Property Malaysia Housekeeping: Update

Filed under: General

Hi, this is X-man, the new administrator for Property Malaysia.

For the next week or so, I will be running this website, all postings and review will be handled by me, the new guy. The original ‘Administrator’ will be going on an indefinite hiatus, he says its partly due to work, burnout from too many reviews, and partly to reassess his priorities in life (huh?!). The other team members of Property Malaysia remain the same (the other five ‘mystery’ members), its just that i will take permanent temporary control of the editing, posting, moderating, answering reader comments and replying of e-mails.
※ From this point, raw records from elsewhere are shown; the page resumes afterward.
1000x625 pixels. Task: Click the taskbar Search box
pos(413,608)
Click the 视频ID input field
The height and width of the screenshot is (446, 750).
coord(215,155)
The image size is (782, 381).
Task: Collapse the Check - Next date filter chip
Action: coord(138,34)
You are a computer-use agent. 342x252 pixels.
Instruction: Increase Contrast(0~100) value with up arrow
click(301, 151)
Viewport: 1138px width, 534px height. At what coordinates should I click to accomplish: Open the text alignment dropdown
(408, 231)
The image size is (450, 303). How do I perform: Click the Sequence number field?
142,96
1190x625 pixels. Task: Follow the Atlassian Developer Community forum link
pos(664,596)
Also, on another note, some of you may have notice in the past there have been some posts that were removed. These posts (mostly reviews) were removed after some ‘discussions’ with the developers and third parties. Some of these were removed long ago, some were very recent. This blog (we may sometimes call it a website, but in essence it’s still a blog) was borne out of a few good friends who wanted to write about show units and new launches, we never wanted to offend anyone.

Having said that, its water under the bridge, and we are looking forward to more reviews. If your request for review hasn’t been reciprocated, please be assured were trying hard to find time to see the place, the biggest problem we face is the lack of time due to other commitments.
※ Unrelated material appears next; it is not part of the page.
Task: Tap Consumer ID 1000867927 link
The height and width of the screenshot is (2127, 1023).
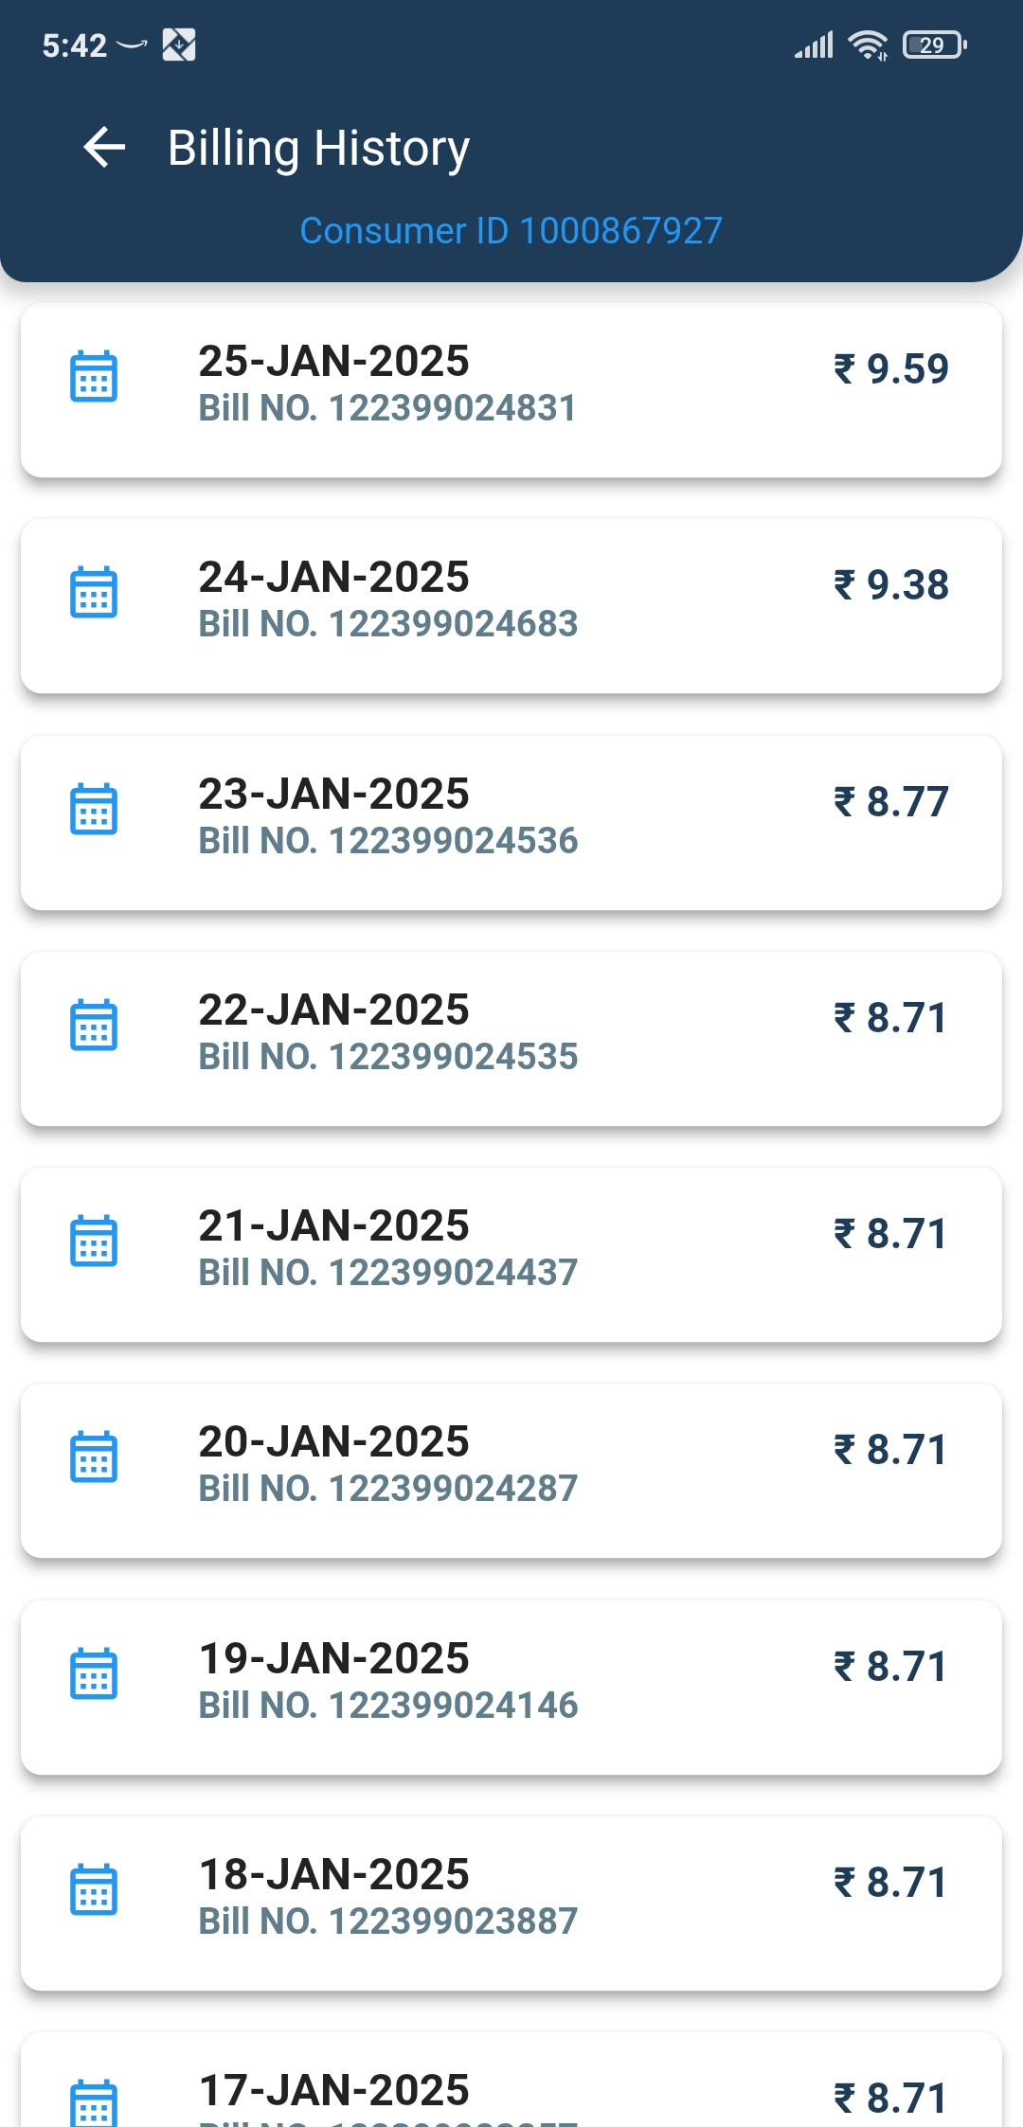Action: tap(511, 231)
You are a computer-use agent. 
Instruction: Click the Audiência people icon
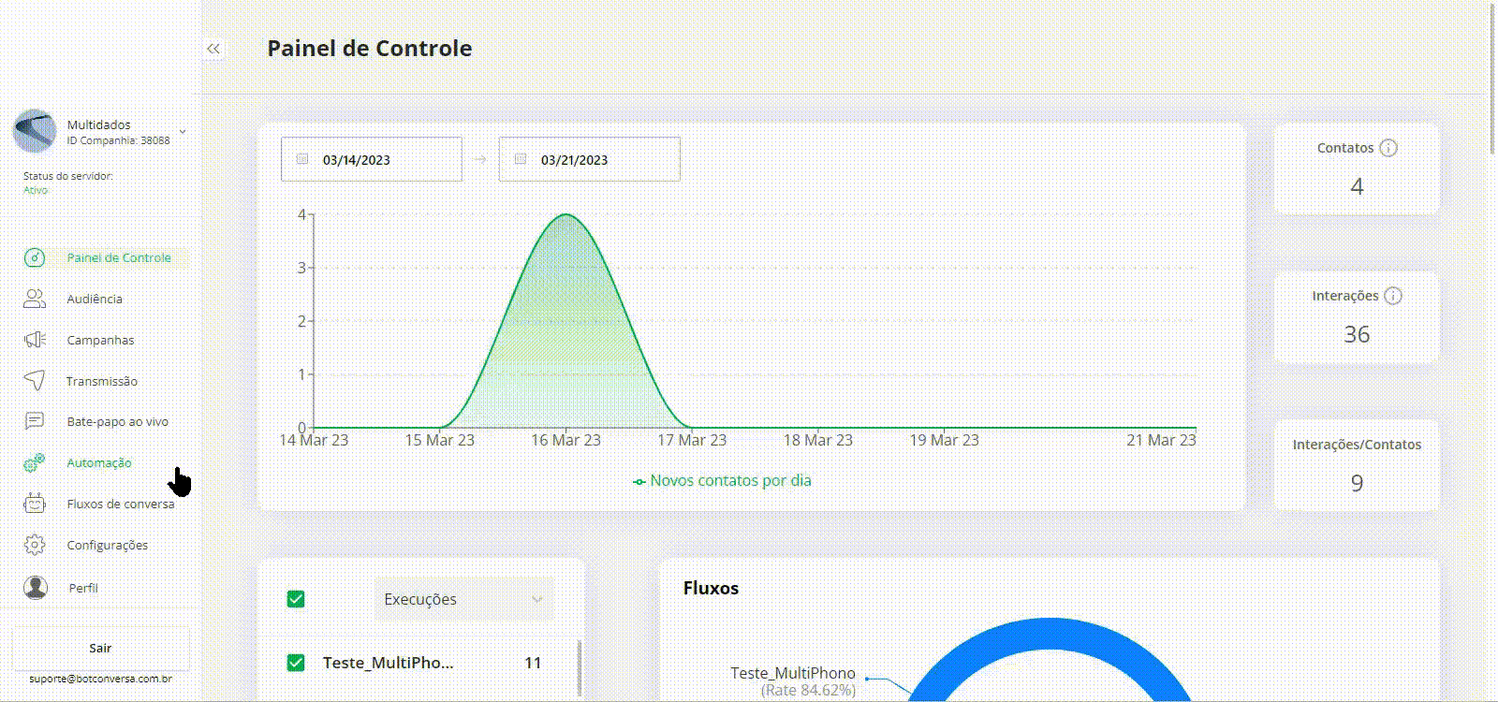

Anyway, this is X-man signing off. Peace out.

Some Housekeeping at Property Malaysia

Filed under: General

We are trying out some technical housekeeping here at Property Malaysia, so if you encounter any problems in the next few days, we sincerely apologize for the inconvenience.

Among the thing we are testing are:

  • changing the permalink system to an easier convention;
  • Testing out a few blogsome plug-ins (effects may vary);
  • In relation to the above, testing spam-blocking (many readers have encountered this problem);
  • Back-up;
  • trying few options of own hosting (just testing), and migrating the archive.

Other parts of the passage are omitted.